Questi malintesi presenti nella stessa area balcanica si trasferiscono e vengono gonfiati al di fuori dei suoi confini reali o inventati. Reagendo ed opponendomi a tali concezioni, spesso mi è parso saggio dichiarare: sono Balcanico, sono nato su questa terra che ha tanto sofferto.
L’eccessiva esaltazione del più prossimo ambiente occidentale, che non sempre riesce a nascondere un certo disprezzo verso i “primitivi vicini balcanici”, difficilmente può resistere a un serio esame critico. Lo studioso ungherese Istvàn Bibò, scrivendo sul tema nella prima metà del Ventesimo secolo, ci ha offerto una descrizione impietosa del carattere predominante nell’area medio-europea, purtroppo imitato, nella loro vangloria, da certi uomini politici e da intellettuali Slavi meridionali, e non soltanto da loro.

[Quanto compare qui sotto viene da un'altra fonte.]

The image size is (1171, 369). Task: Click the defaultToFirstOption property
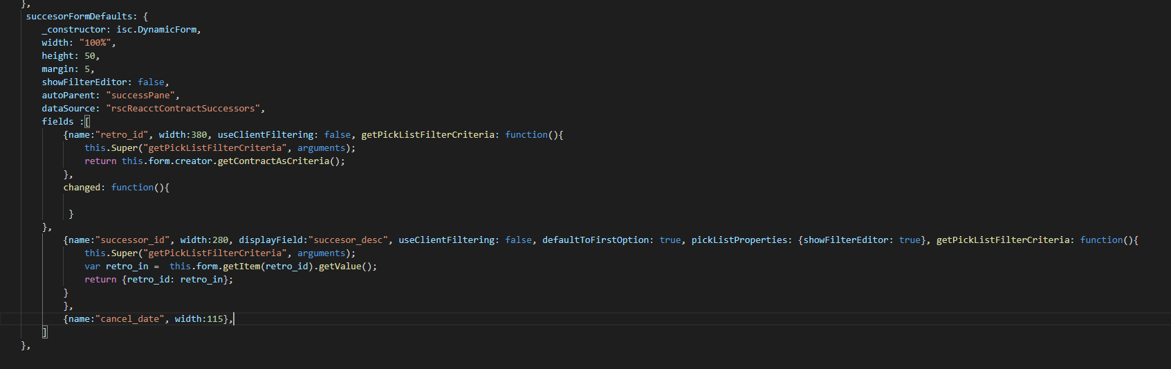click(595, 240)
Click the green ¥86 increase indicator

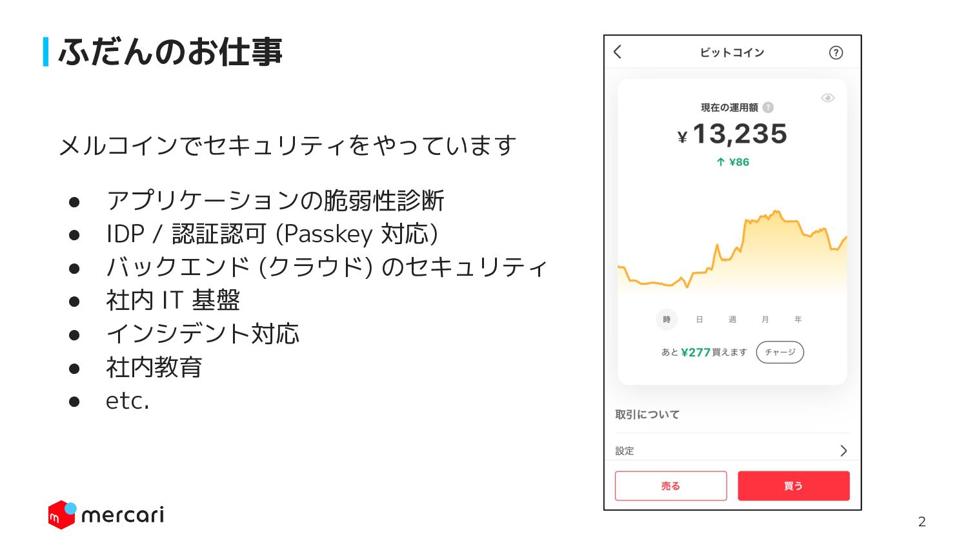[x=733, y=162]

Egli stigmatizzò “il carattere violento e grezzo del nazionalismo”, “l’odio di una comunità verso l’altra”, “gli isterismi che restringono gli orizzonti intellettuali”, “la tendenza dell’irrealtà”, gli “insensati e inconcepibili litigi linguistici”, le “scoperte arcaiche”, la creazione di confuse teorie e filosofie “che avvelenano la vita della collettività”, “la retorica e il pensiero caotici, fondati su erronee categorie”, “l’irresponsabilità dimostrata nelle grandi questioni europee”, “le simulazioni con particolari tendenze alla spettacolarità e alle parate”, “l’ossessione della nazionalità che non contribuisce alla liberazione dell’individuo”.

Nei Balcani, spesso si comincia daccapo invece di continuare. Non si riesce a conservare quanto si è ottenuto. Si cercano le giustificazioni nei tempi trascorsi, con i quali si sono rotti i legami. Si perde tempo nel rifiutarsi di ammettere che la rotta lungo la quale si navigava era sbagliata, oppure che della nave è rimasta soltanto una carcassa dopo il naufragio. Le alleanze contratte con gli altri vengono recise senza validi motivi, gli accordi annullati senza alcuna necessità. Il ricorso alle tradizioni da tempo esaurite od alle ideologie ormai consunte crea l'illusione della stabilità, durevolezza o costanza. Quasi sempre si tratta di fuga all'indietro.
Le potenze straniere indirizzarono i loro interessi verso questa regione, estesero o si spartirono le sfere di influenza nel territorio, attizzarono il fuoco degli scontri, portarono al potere o sostennero il dominio dei propri «amici». E' questo è uno dei motivi, non l'unico, per cui qui si è facilmente diffuso il concetto del «nemico esterno» o della «congiura internazionale». Nemici e congiurati hanno parecchi nomi. Agli eventuali alleati si rimprovera di non essere sufficientemente fedeli o operativi. «Non bisogna credere a chiunque si dice tuo amico!».